Could you count how many lines of the data include "swatch" and answer with the number only?

(Dataset entries)

########

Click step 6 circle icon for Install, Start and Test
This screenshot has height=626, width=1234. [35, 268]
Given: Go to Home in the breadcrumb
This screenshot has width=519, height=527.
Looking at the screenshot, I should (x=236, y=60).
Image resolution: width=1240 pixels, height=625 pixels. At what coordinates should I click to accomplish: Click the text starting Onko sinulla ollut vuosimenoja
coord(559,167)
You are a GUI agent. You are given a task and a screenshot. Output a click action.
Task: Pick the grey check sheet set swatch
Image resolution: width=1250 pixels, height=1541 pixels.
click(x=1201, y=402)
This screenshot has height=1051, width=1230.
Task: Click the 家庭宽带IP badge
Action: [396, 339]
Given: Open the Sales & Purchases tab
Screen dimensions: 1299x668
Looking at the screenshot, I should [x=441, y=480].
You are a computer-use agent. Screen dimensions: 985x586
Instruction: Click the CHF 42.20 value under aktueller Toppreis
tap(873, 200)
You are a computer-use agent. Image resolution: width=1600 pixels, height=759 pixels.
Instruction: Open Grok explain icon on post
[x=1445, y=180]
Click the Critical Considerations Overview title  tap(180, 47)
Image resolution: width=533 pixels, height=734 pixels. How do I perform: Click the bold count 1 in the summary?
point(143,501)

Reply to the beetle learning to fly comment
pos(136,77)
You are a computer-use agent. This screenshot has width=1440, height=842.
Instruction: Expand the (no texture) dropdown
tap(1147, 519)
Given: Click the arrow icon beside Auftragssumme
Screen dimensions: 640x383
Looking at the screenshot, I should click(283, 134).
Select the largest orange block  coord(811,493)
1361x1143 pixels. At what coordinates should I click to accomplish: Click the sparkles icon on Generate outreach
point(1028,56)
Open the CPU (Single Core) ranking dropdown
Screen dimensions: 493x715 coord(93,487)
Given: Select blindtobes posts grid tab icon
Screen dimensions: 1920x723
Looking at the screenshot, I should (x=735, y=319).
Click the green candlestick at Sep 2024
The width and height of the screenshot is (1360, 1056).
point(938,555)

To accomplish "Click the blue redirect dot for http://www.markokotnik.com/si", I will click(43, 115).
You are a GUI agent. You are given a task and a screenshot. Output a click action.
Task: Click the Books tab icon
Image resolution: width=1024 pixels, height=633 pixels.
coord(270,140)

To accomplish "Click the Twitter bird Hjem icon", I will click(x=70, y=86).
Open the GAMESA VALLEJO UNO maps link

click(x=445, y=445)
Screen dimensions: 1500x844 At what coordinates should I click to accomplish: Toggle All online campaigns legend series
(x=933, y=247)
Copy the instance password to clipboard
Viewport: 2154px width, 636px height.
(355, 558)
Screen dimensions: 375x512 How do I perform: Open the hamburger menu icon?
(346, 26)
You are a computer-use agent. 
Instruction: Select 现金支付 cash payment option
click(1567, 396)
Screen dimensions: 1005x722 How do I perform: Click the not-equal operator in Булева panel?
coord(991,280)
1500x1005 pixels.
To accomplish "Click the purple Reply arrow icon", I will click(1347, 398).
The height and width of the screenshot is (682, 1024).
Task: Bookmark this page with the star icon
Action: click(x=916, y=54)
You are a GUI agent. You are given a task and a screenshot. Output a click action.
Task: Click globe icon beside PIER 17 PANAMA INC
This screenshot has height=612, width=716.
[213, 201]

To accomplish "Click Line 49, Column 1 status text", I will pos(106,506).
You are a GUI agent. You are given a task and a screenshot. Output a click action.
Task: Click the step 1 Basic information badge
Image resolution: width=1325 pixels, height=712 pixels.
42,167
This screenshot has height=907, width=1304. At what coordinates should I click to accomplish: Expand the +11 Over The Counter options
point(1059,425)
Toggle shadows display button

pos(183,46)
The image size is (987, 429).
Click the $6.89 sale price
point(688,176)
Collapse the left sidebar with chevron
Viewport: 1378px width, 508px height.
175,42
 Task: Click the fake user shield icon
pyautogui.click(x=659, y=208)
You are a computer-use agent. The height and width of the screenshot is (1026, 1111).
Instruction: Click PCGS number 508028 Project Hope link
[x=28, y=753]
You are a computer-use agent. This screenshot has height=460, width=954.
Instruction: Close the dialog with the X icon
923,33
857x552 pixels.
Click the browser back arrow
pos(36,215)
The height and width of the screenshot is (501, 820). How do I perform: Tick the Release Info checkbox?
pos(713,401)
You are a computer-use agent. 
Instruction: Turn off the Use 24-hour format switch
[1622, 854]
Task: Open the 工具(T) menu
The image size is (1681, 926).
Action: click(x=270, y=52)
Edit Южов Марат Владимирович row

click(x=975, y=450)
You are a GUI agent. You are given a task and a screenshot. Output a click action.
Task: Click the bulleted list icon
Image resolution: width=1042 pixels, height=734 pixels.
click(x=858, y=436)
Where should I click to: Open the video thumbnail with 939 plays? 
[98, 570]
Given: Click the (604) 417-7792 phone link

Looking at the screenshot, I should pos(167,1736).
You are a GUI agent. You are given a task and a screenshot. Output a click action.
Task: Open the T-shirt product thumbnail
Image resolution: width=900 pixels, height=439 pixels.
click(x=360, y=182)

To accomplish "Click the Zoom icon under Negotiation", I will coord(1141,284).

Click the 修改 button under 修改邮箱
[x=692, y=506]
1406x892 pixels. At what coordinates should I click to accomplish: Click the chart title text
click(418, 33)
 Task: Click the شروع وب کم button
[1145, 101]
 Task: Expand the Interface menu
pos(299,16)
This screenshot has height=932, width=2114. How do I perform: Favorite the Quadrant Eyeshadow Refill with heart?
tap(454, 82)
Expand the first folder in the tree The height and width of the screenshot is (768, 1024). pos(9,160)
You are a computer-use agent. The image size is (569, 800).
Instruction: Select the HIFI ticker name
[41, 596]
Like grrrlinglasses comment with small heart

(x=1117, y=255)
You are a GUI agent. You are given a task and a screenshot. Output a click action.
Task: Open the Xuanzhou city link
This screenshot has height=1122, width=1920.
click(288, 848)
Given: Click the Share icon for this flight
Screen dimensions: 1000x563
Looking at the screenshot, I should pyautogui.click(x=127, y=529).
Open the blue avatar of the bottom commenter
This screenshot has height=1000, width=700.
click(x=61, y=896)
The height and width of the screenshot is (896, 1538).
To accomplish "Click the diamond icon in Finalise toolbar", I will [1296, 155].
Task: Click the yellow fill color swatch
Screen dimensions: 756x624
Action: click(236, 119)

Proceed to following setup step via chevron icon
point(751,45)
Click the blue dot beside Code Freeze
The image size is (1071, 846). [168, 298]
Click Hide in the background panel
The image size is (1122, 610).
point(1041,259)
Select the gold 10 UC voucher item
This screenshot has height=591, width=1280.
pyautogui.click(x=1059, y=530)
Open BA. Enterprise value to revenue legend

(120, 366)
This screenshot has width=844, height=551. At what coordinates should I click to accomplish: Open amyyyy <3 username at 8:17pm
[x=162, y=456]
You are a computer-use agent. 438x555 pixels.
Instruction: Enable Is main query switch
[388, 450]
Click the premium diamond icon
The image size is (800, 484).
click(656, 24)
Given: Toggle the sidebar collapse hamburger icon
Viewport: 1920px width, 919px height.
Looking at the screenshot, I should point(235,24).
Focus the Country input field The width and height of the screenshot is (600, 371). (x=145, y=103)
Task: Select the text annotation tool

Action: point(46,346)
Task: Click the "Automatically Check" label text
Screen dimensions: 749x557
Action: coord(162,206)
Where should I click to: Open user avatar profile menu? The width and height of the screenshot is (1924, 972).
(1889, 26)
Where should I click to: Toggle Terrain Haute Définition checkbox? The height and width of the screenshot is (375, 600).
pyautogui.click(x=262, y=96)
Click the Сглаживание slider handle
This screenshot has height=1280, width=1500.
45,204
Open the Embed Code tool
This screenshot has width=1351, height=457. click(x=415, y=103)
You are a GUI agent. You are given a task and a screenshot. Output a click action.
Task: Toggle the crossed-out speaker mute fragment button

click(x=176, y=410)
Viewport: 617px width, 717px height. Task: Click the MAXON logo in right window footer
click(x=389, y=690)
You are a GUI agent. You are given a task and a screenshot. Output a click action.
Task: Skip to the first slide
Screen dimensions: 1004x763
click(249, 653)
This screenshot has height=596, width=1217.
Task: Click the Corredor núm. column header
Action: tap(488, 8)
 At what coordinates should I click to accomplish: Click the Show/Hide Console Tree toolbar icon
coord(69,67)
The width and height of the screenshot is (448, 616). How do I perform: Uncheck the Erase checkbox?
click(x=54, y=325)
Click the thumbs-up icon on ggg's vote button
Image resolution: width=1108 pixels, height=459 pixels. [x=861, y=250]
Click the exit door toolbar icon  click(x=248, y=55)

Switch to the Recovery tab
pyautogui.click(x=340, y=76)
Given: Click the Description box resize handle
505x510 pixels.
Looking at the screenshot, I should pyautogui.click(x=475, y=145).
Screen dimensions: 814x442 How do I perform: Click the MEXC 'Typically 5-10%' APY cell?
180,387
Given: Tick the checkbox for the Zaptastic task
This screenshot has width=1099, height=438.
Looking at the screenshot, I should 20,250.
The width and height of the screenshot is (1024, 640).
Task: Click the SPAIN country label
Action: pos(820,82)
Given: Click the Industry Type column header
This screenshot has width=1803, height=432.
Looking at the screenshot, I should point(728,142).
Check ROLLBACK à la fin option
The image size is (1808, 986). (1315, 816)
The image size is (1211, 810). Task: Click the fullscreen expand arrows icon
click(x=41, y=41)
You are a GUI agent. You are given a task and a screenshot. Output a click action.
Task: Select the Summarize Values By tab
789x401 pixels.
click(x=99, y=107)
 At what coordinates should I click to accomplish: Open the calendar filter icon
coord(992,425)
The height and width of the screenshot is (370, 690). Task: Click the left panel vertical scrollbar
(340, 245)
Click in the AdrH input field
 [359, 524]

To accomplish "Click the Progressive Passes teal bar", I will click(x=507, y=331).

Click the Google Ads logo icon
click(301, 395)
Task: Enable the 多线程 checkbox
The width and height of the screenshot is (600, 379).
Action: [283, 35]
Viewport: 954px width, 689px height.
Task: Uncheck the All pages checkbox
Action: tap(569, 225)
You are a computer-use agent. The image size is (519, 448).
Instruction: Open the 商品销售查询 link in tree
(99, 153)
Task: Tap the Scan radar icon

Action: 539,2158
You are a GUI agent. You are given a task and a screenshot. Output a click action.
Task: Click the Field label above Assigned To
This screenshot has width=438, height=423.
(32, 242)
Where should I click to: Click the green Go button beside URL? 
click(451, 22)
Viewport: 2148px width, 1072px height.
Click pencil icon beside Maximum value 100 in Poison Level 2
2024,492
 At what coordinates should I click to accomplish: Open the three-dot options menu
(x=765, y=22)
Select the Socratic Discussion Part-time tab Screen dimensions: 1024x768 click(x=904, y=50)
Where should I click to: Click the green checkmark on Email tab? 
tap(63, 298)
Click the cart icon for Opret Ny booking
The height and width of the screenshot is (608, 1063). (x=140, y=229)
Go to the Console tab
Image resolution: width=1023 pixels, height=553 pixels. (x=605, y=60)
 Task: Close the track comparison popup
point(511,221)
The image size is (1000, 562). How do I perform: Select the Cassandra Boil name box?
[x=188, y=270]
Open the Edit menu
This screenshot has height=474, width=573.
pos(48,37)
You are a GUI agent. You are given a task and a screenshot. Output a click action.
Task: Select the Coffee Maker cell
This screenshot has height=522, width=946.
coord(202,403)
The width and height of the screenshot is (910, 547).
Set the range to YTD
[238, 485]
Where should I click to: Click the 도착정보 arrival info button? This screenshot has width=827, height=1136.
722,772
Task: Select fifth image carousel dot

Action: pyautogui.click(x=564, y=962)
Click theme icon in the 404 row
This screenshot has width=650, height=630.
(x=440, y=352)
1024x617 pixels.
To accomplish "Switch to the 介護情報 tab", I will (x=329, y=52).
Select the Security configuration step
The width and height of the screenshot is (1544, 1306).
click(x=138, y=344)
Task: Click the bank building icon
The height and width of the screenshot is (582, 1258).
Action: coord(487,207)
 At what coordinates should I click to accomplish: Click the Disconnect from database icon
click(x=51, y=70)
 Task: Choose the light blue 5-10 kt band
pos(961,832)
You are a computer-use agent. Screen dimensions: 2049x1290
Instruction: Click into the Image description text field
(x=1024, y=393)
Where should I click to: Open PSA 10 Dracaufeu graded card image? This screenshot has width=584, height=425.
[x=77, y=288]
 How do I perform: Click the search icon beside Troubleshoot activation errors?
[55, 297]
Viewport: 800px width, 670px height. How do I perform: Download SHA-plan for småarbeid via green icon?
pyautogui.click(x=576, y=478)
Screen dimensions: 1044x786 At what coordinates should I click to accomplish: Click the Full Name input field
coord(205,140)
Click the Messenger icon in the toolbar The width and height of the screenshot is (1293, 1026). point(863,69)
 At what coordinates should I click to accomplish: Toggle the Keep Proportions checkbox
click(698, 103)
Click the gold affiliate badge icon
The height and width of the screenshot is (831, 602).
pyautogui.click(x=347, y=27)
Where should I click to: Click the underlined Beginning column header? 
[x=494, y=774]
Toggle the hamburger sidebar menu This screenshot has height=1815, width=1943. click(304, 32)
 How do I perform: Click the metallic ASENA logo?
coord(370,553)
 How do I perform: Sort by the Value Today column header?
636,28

########

> _Result of this exercise_
2